Il s'agace contre la propension au lynchage médiatique. Invité de la matinale d'Europe 1, l'avocat pénaliste Éric Dupond-Moretti a voulu dénoncer les jugements publics, rendus dans les médias sans considération pour la présomption d'innocence. Et le célèbre orateur de citer à titre d'exemple l'affaire Nicolas Hulot, une enquête d'Ebdo ayant révélé début février que le ministre de la Transition écologique avait fait l'objet d'une plainte pour viol classée sans suite en 2008. "Nicolas Hulot a été mis en cause dans des conditions que je trouve, personnellement, scandaleuses parce qu'il n'y pas l'ombre de l'once d'un élément judiciaire et on s'est autorisé, pour le lancement d'un journal, à crever l'honneur de cet homme, de sa famille et de ses proches. Je trouve ça monstrueux", a-t-il déclaré.
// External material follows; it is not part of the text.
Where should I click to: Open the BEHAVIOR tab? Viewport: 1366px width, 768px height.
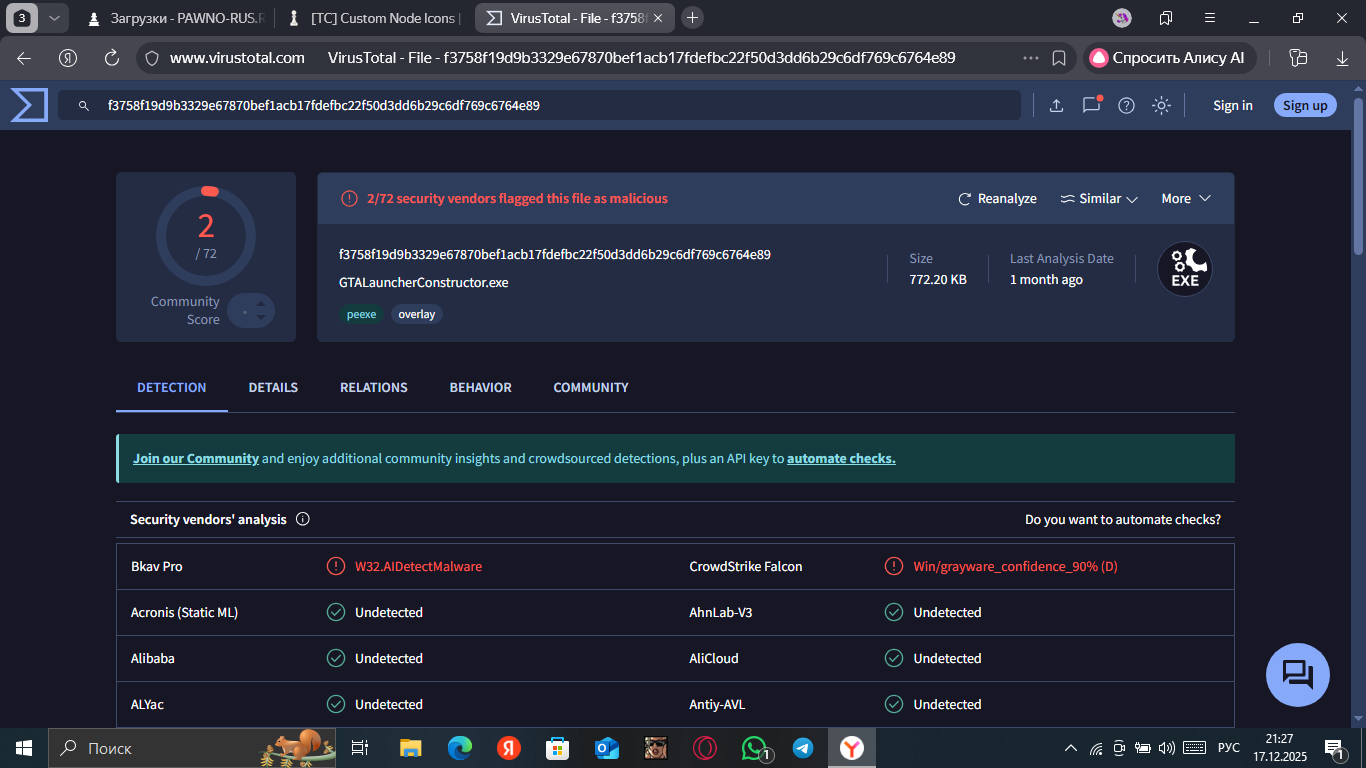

"Sans égard, sans respect". Éric Dupond-Moretti dénonce également le traitement médiatique réservés aux affaires Darmanin et Ramadan. "Je ne suis pas l'avocat de Tariq Ramadan, et je ne connais pas le fond du dossier mais je dis qu'il a le droit à la présomption d'innocence", indique l'avocat. "Il n'est pas possible que l'on puisse violer comme ça la présomption d'innocence, sans aucun égard, sans aucun respect".

"Il faut légiférer". "Il y a une dérive assez récente où les jugements sont prononcés sur les chaînes d'information en continue. C'est tellement inquiétant que je pense qu'il faut légiférer", estime Éric Dupond-Moretti qui précise viser "certains médias". "On entend le procureur qui raconte tout le dossier, l'avocat qui dit que le procureur se trompe. On fait un plateau où l'on invite un ancien ou une ancienne magistrate à la retraite qui commente un dossier qu'elle ne connait pas, un ancien policier qui ne connait pas davantage le dossier, des avocats qui ne sont pas dans le dossier. Et même des psychiatres qui parlent de la psychiatrie du mis en examen qu'ils n'ont pas expertisé", détaille-t-il encore. "C'est tapez 1 : il est coupable, tapez 2 : il est innocent, tapez 3 : vous gagnez le voyage à Cayenne !"

"Les journalistes, naturellement, peuvent informer d'un crime, donner un certain nombre d'éléments, informer d'une interpellation mais [il faut] interdire que l'on fasse des procès publics sans accusés, sans droit de la défense et que la présomption d'innocence soit à ce point bafoué", conclut-il.